Amino acid residues at positions 16 and 19 of the α2-helix are essential for selective operator recognition. A, consensus motif for the α2-helix region of different metal-binding and non-metal binding MerR proteins. The residues at position 16 and 19 are shaded in black and highlighted (▼), whereas those residues conserved in the majority of the sequences are indicated in boldface type. DNA-contacting residues identified in the crystal structures of MtaN-DNA, BmrR-DNA, and SoxR-DNA complexes are highlighted by an asterisk. B, β-galactosidase activities (Miller units (M.U.)) from the PcopA or PgolB reporter fusions as in Fig. 1 expressed on the W3110 ΔlacZ ΔcopA cueR::cat cells carrying the expression plasmids for the indicated CueR or GolS hybrid or mutant proteins. Bacteria were grown overnight in LB (−) or in LB supplemented with 100 μm CuSO₄ (Cu). The data correspond to mean values of at least three independent experiments done in duplicate. Error bars, S.D. C, structural model for CueR-, CueR-α2_S-, or GolS-DNA complex. The amino acid residues at positions 16 and 19 approached the signature nucleotide base at the operator sequences.

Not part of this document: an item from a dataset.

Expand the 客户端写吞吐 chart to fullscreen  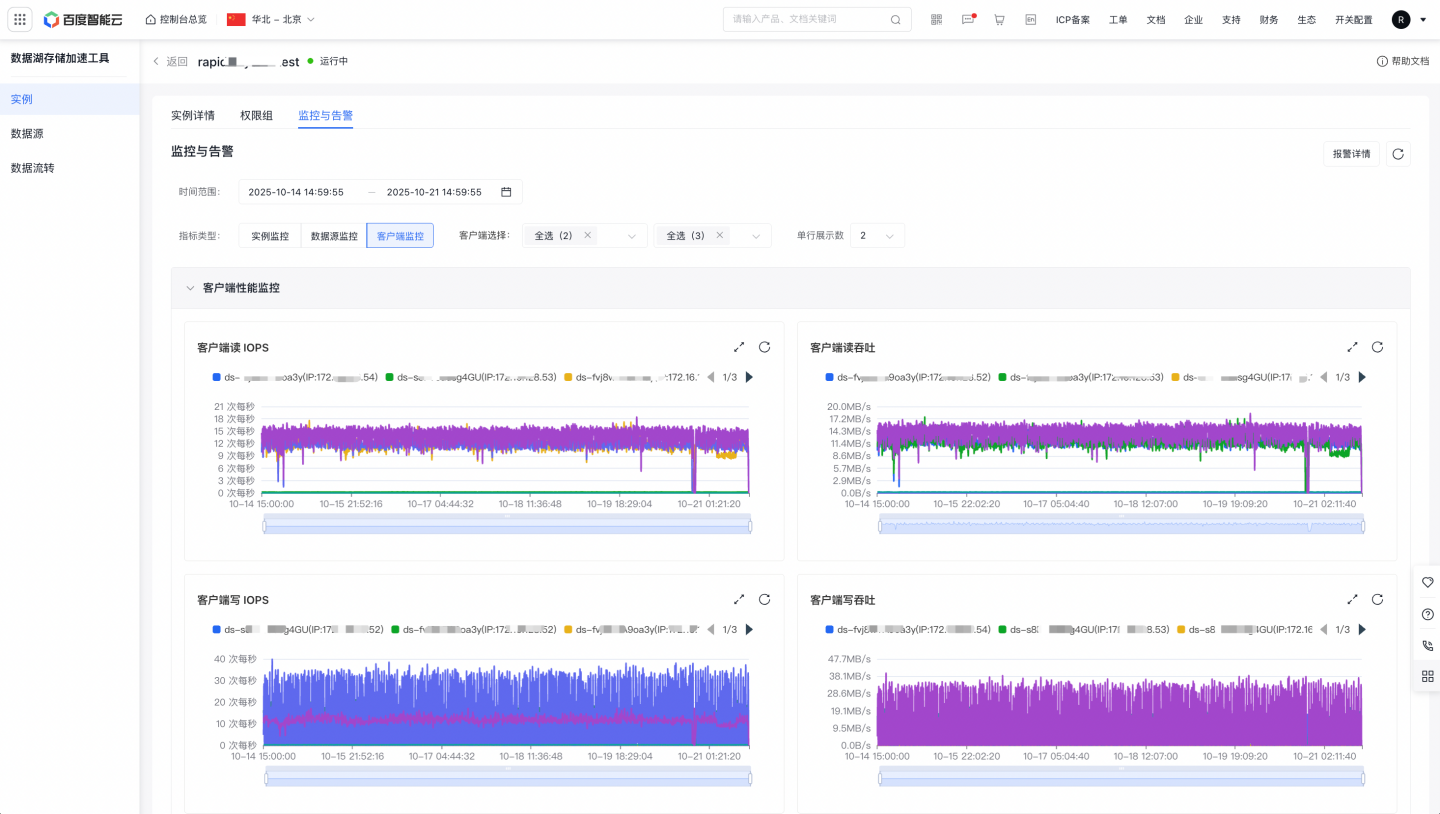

The side chain for the residues at positions 16 and 19 in each protein is shown.

FIGURE 5.

The identity of the residues at position 16 and 19 is conserved among CueR-like and GolS-like proteins. Phylogenetic tree obtained by comparison of the full-length CueR-like and GolS-like regulators. The tree was constructed by Bayesian inference as described previously (15). The α2-helix sequence for each CueR or GolS homologue was extracted and listed on the right. Residues 16 and 19 are highlighted.

FIGURE 6.

Operator discrimination among CueR- and GolS-controlled promoters depends on key α2-residues and signature nucleotide bases. A, the sequences of the native and mutant golB and copA promoters as well as the nucleotide bases that have been modified in each case are indicated. B, β-galactosidase activities (Miller units (M.U.)) were determined on ΔcueR ΔcopA ΔlacZ strains carrying each of the reporter plasmids harboring the native (pPgolB or pPcopA) or mutant (pPgolB_CC or pPcopA_AT) versions of the promoters and expression plasmids for the indicated regulator protein. Bacteria were grown overnight in LB (−) or in LB plus 100 μm CuSO₄ (Cu). The data correspond to mean values of at least three independent experiments done in duplicate. Error bars, S.D.